NVlabs / Deep_Object_Pose

Deep Object Pose Estimation (DOPE) – ROS inference (CoRL 2018)
Other
1.03k stars 287 forks source link

getting pose from test data without going through ROS #76

Open trevoravant opened 5 years ago

trevoravant commented 5 years ago

I have some test images (and associated camera intrinsics) that I would like to get pose estimates from. I'm hoping there's a way to do this in Python only (i.e. without ROS). I know you have provided the train.py script which has a --dataset option, so I figured I might be able to modify that. But in that file, it seems like only belief maps and output affinities come out of the network, and not the pose itself. Reading through your paper, it says that there is a post-processing step in which the belief maps are converted to pose.

I've tried looking through the ROS and detector.py code, but haven't been able to figure out how to get the pose from a belief map. Is there an easy way? If it's simple enough, do you think you could provide some sample code?

Thanks

Abdul-Mukit commented 5 years ago

Hi @trevoravant , I also needed that. I just used the functions provided by the authors to implement that without using ros. I used both a webcam and an Intel RealSense camera. I have my codes here. You can try that out if you want.

For the webcam, I use "live_dope_webcam.py".

TontonTremblay commented 5 years ago

I have code to do that, I will answer this thread this week with an example if that is ok with you.

DATA SHOWN
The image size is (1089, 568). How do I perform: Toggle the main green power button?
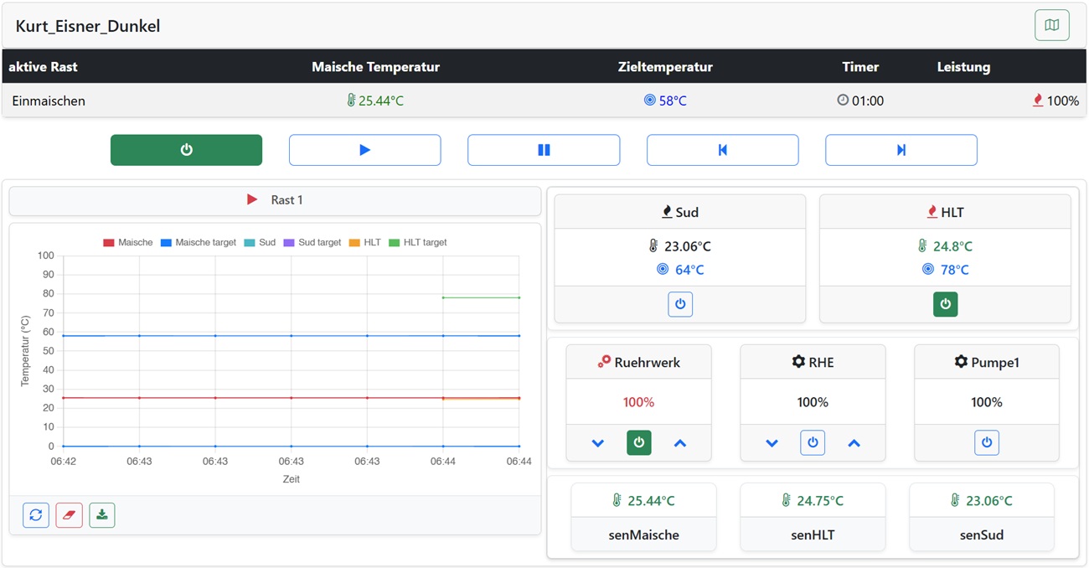[x=186, y=150]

STATED PROBLEM 1
In the DOPE issue thread, which script does Abdul-Mukit say he uses for the webcam?
STATED PROBLEM 2
Carry on the DOPE issue thread from the point where it stops.

TASK OUTPUT 1
He uses "live_dope_webcam.py".

TASK OUTPUT 2
trevoravant commented 5 years ago

@Abdul-Mukit Thank you so much! That code is super helpful!

@TontonTremblay Thank you, that would be great!

TontonTremblay commented 5 years ago

In the main train loop, you have to treat frame by frame:

        config_detect = lambda: None
        config_detect.mask_edges = 1
        config_detect.mask_faces = 1
        config_detect.vertex = 1
        config_detect.treshold = 0.5
        config_detect.softmax = 1000
        config_detect.thresh_angle = 0.5
        config_detect.thresh_map = 0.01
        config_detect.sigma = 2
        config_detect.thresh_points = 0.1

        for i_batch in range(opt.testbatchsize):
                rotations     = np.array(targets['rot_quaternions'][i_batch])
                translations  = np.array(targets['translations'][i_batch])
                matrix_camera = np.array(targets['matrix_camera'][i_batch])
                cuboid        = Cuboid3d(np.array(targets['cuboid'][i_batch]))
                filename      = targets['file_name'][i_batch]
                pointsBelief  = targets['pointsBelief'][i_batch].numpy()

                pnp_solver = CuboidPNPSolver(filename,matrix_camera,cuboid)
                detected_objects = ObjectDetector.find_object_poses(
                    output_belief[-1][0], output_affinities[-1][0], pnp_solver, config_detect)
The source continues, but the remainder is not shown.